• **Exercise brief**: Please copy the listing below word for word, including every line of it.

• **Input for this task**:
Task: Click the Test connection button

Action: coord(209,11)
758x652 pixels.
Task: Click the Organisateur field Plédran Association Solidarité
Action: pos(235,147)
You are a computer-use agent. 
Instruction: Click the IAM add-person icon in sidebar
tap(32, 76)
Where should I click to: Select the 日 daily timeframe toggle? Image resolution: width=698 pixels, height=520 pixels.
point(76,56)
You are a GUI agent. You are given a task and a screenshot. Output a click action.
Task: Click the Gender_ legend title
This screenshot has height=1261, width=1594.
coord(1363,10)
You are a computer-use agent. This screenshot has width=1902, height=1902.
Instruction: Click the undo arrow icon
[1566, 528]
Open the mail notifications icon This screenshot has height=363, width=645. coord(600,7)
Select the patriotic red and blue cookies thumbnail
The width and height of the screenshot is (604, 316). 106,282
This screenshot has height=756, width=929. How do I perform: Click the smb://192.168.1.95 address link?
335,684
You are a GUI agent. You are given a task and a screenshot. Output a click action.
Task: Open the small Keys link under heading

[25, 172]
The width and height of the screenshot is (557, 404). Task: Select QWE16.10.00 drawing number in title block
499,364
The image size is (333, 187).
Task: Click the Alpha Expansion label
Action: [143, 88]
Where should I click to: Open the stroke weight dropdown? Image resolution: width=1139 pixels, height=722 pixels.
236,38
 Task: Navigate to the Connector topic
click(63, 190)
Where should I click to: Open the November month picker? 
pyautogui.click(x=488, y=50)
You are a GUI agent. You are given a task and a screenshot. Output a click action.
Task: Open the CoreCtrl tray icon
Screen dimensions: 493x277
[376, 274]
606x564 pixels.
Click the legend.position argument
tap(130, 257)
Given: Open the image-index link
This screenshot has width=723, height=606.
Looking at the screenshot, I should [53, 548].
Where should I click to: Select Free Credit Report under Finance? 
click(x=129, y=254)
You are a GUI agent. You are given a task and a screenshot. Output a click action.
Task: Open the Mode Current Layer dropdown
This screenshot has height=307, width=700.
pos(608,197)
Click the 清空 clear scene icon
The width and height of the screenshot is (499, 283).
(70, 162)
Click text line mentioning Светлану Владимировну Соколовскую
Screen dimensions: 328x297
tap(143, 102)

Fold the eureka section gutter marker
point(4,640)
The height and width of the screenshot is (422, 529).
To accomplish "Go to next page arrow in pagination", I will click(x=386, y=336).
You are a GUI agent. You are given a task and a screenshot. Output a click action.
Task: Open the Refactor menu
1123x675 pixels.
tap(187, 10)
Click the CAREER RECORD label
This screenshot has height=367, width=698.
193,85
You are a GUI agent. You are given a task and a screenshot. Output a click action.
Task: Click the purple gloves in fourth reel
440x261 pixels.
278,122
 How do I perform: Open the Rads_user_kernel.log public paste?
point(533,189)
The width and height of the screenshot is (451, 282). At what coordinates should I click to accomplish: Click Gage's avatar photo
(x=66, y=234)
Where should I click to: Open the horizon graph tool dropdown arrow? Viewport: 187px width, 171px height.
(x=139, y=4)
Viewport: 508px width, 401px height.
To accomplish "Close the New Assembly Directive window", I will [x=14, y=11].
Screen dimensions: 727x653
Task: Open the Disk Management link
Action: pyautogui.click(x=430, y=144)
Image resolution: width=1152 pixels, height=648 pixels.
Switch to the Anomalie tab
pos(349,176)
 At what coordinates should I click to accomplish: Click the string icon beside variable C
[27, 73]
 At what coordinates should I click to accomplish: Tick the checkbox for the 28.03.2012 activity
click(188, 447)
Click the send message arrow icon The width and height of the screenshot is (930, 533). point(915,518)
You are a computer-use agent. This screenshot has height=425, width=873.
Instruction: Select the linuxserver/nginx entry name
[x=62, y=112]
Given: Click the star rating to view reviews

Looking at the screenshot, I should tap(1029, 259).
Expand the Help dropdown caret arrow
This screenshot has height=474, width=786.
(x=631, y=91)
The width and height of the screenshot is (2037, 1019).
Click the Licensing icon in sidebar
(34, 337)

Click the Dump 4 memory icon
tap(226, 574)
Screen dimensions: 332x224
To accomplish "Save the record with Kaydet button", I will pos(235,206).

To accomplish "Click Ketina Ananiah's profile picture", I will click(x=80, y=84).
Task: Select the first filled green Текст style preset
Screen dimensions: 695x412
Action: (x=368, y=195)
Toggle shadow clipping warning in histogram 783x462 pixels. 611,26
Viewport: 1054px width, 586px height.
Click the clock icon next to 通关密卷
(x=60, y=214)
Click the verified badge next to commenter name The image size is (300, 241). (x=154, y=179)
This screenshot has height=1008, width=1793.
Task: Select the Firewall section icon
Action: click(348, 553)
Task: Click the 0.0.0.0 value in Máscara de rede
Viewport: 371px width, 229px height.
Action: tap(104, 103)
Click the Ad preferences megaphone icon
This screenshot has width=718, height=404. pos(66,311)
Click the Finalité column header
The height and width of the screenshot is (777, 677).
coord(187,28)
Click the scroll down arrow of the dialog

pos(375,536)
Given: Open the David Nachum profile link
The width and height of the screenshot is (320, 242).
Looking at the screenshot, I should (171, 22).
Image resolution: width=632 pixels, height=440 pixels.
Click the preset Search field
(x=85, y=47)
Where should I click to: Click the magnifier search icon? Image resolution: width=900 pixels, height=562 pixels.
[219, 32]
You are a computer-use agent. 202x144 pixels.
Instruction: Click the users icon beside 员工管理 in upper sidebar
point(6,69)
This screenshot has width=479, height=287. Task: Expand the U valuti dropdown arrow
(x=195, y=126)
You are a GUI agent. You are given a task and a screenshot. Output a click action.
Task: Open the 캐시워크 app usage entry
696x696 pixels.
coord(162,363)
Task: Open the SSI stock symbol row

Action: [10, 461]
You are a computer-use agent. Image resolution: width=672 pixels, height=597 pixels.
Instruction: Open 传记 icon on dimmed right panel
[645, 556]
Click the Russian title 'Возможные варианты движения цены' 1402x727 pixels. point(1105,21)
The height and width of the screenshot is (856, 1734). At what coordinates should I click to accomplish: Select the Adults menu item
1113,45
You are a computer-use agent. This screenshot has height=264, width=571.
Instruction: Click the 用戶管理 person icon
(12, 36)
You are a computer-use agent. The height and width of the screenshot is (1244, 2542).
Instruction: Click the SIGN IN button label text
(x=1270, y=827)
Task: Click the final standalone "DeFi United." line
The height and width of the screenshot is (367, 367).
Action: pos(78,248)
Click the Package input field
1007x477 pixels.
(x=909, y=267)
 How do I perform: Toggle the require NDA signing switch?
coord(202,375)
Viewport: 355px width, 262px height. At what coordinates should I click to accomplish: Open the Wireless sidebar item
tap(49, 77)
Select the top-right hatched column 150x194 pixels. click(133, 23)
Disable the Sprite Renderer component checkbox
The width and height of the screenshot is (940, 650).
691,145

• **Solution to this problem**:
Task: Click the Test connection button

Action: coord(209,11)
758x652 pixels.
Task: Click the Organisateur field Plédran Association Solidarité
Action: pos(235,147)
You are a computer-use agent. 
Instruction: Click the IAM add-person icon in sidebar
tap(32, 76)
Where should I click to: Select the 日 daily timeframe toggle? Image resolution: width=698 pixels, height=520 pixels.
point(76,56)
You are a GUI agent. You are given a task and a screenshot. Output a click action.
Task: Click the Gender_ legend title
This screenshot has height=1261, width=1594.
coord(1363,10)
You are a computer-use agent. This screenshot has width=1902, height=1902.
Instruction: Click the undo arrow icon
[1566, 528]
Open the mail notifications icon This screenshot has height=363, width=645. coord(600,7)
Select the patriotic red and blue cookies thumbnail
The width and height of the screenshot is (604, 316). 106,282
This screenshot has height=756, width=929. How do I perform: Click the smb://192.168.1.95 address link?
335,684
You are a GUI agent. You are given a task and a screenshot. Output a click action.
Task: Open the small Keys link under heading

[25, 172]
The width and height of the screenshot is (557, 404). Task: Select QWE16.10.00 drawing number in title block
499,364
The image size is (333, 187).
Task: Click the Alpha Expansion label
Action: [143, 88]
Where should I click to: Open the stroke weight dropdown? Image resolution: width=1139 pixels, height=722 pixels.
236,38
 Task: Navigate to the Connector topic
click(63, 190)
Where should I click to: Open the November month picker? 
pyautogui.click(x=488, y=50)
You are a GUI agent. You are given a task and a screenshot. Output a click action.
Task: Open the CoreCtrl tray icon
Screen dimensions: 493x277
[376, 274]
606x564 pixels.
Click the legend.position argument
tap(130, 257)
Given: Open the image-index link
This screenshot has width=723, height=606.
Looking at the screenshot, I should [53, 548].
Where should I click to: Select Free Credit Report under Finance? 
click(x=129, y=254)
You are a GUI agent. You are given a task and a screenshot. Output a click action.
Task: Open the Mode Current Layer dropdown
This screenshot has height=307, width=700.
pos(608,197)
Click the 清空 clear scene icon
The width and height of the screenshot is (499, 283).
(70, 162)
Click text line mentioning Светлану Владимировну Соколовскую
Screen dimensions: 328x297
tap(143, 102)

Fold the eureka section gutter marker
point(4,640)
The height and width of the screenshot is (422, 529).
To accomplish "Go to next page arrow in pagination", I will click(x=386, y=336).
You are a GUI agent. You are given a task and a screenshot. Output a click action.
Task: Open the Refactor menu
1123x675 pixels.
tap(187, 10)
Click the CAREER RECORD label
This screenshot has height=367, width=698.
193,85
You are a GUI agent. You are given a task and a screenshot. Output a click action.
Task: Click the purple gloves in fourth reel
440x261 pixels.
278,122
 How do I perform: Open the Rads_user_kernel.log public paste?
point(533,189)
The width and height of the screenshot is (451, 282). At what coordinates should I click to accomplish: Click Gage's avatar photo
(x=66, y=234)
Where should I click to: Open the horizon graph tool dropdown arrow? Viewport: 187px width, 171px height.
(x=139, y=4)
Viewport: 508px width, 401px height.
To accomplish "Close the New Assembly Directive window", I will [x=14, y=11].
Screen dimensions: 727x653
Task: Open the Disk Management link
Action: pyautogui.click(x=430, y=144)
Image resolution: width=1152 pixels, height=648 pixels.
Switch to the Anomalie tab
pos(349,176)
 At what coordinates should I click to accomplish: Click the string icon beside variable C
[27, 73]
 At what coordinates should I click to accomplish: Tick the checkbox for the 28.03.2012 activity
click(188, 447)
Click the send message arrow icon The width and height of the screenshot is (930, 533). point(915,518)
You are a computer-use agent. This screenshot has height=425, width=873.
Instruction: Select the linuxserver/nginx entry name
[x=62, y=112]
Given: Click the star rating to view reviews

Looking at the screenshot, I should tap(1029, 259).
Expand the Help dropdown caret arrow
This screenshot has height=474, width=786.
(x=631, y=91)
The width and height of the screenshot is (2037, 1019).
Click the Licensing icon in sidebar
(34, 337)

Click the Dump 4 memory icon
tap(226, 574)
Screen dimensions: 332x224
To accomplish "Save the record with Kaydet button", I will pos(235,206).

To accomplish "Click Ketina Ananiah's profile picture", I will click(x=80, y=84).
Task: Select the first filled green Текст style preset
Screen dimensions: 695x412
Action: (x=368, y=195)
Toggle shadow clipping warning in histogram 783x462 pixels. 611,26
Viewport: 1054px width, 586px height.
Click the clock icon next to 通关密卷
(x=60, y=214)
Click the verified badge next to commenter name The image size is (300, 241). (x=154, y=179)
This screenshot has height=1008, width=1793.
Task: Select the Firewall section icon
Action: click(348, 553)
Task: Click the 0.0.0.0 value in Máscara de rede
Viewport: 371px width, 229px height.
Action: tap(104, 103)
Click the Ad preferences megaphone icon
This screenshot has width=718, height=404. pos(66,311)
Click the Finalité column header
The height and width of the screenshot is (777, 677).
coord(187,28)
Click the scroll down arrow of the dialog

pos(375,536)
Given: Open the David Nachum profile link
The width and height of the screenshot is (320, 242).
Looking at the screenshot, I should (171, 22).
Image resolution: width=632 pixels, height=440 pixels.
Click the preset Search field
(x=85, y=47)
Where should I click to: Click the magnifier search icon? Image resolution: width=900 pixels, height=562 pixels.
[219, 32]
You are a computer-use agent. 202x144 pixels.
Instruction: Click the users icon beside 员工管理 in upper sidebar
point(6,69)
This screenshot has width=479, height=287. Task: Expand the U valuti dropdown arrow
(x=195, y=126)
You are a GUI agent. You are given a task and a screenshot. Output a click action.
Task: Open the 캐시워크 app usage entry
696x696 pixels.
coord(162,363)
Task: Open the SSI stock symbol row

Action: [10, 461]
You are a computer-use agent. Image resolution: width=672 pixels, height=597 pixels.
Instruction: Open 传记 icon on dimmed right panel
[645, 556]
Click the Russian title 'Возможные варианты движения цены' 1402x727 pixels. point(1105,21)
The height and width of the screenshot is (856, 1734). At what coordinates should I click to accomplish: Select the Adults menu item
1113,45
You are a computer-use agent. This screenshot has height=264, width=571.
Instruction: Click the 用戶管理 person icon
(12, 36)
You are a computer-use agent. The height and width of the screenshot is (1244, 2542).
Instruction: Click the SIGN IN button label text
(x=1270, y=827)
Task: Click the final standalone "DeFi United." line
The height and width of the screenshot is (367, 367).
Action: pos(78,248)
Click the Package input field
1007x477 pixels.
(x=909, y=267)
 How do I perform: Toggle the require NDA signing switch?
coord(202,375)
Viewport: 355px width, 262px height. At what coordinates should I click to accomplish: Open the Wireless sidebar item
tap(49, 77)
Select the top-right hatched column 150x194 pixels. click(133, 23)
Disable the Sprite Renderer component checkbox
The width and height of the screenshot is (940, 650).
691,145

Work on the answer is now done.